Monday, April 26, 2010

Reward for the Sinned

Job 11~42

Job keeps claiming himself as righteous before his three friends. Then Elihu appears. He tells Job that it is only God whom decides whether he s righteous or not, and that what he has said is questioning God. Also, he points out that the friends have done wrong too, for they have condemned Job, yet with no answers. Elihu does his long persuading, until God summons a whirlwind and strikes Job with many questions. Job finds what he has done wrong and prays to God for his sin. Job and his friends make an offering to God, who accepts it happily. Job's skin got back to normal, and soon, all his belongings came back. More kids, more animals, etc.


This was not like any other story. At least all the others were kind of linked with each other.
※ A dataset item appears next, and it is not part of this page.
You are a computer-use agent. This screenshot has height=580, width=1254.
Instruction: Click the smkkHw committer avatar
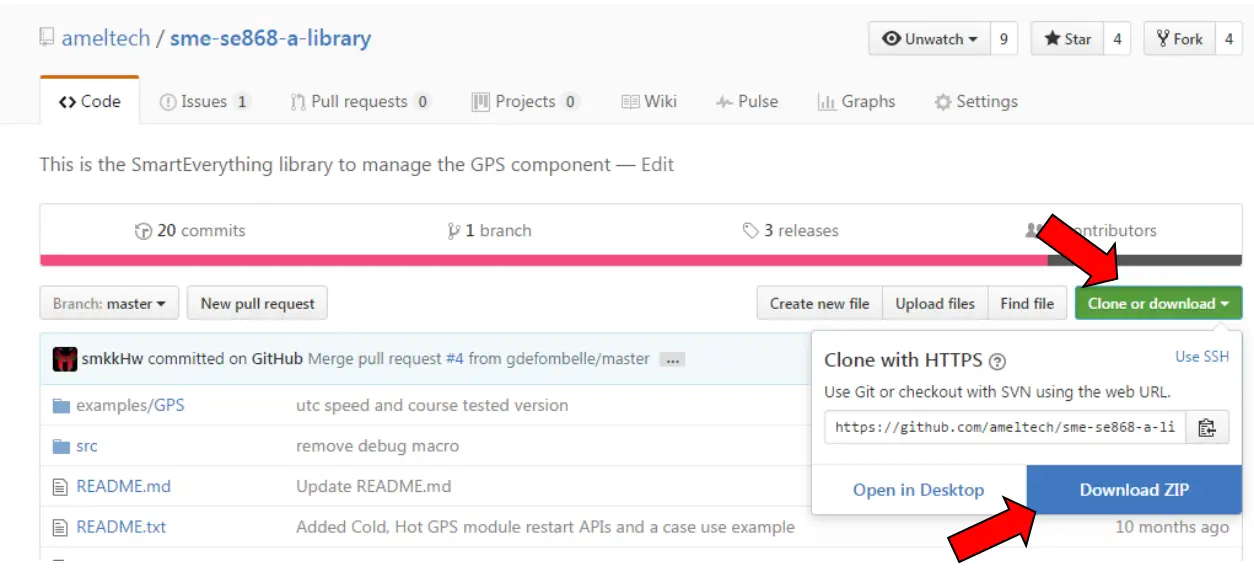[65, 358]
The story continued from where it left off. This was different. This was more of a 'once upon a time' thing. I think Job is just a short story to give us the lesson of how religious beliefs were God-based and not human-based.

This was one long book. It wasn't all that particularly long compared to other books, just that most of it were conversations that sort of kept talking about the same thing over and over again. But whatever.

Elihu is a really good persuader. I learned about persuading methods in school, so this was somewhat interesting. Well, not really. You see, I'm sleepy. But he really used well-combined words to convince both Job and his friends of the concept of right and wrong. This can be seen in
mostly anything he says. Here's an example: "Thinkest thou this to be right, that thou saidst, My righteousness is more than God’s?" (Job 35:2)

Although Job sinned, he didn't curse God in the end. Just claimed himself as righteous. Right. Job gets rewarded in the end. Happy ending. Woohoo. But then, I start wondering: What happened to Satan? After chapter two, I never saw him again. What is he up to now, I wonder.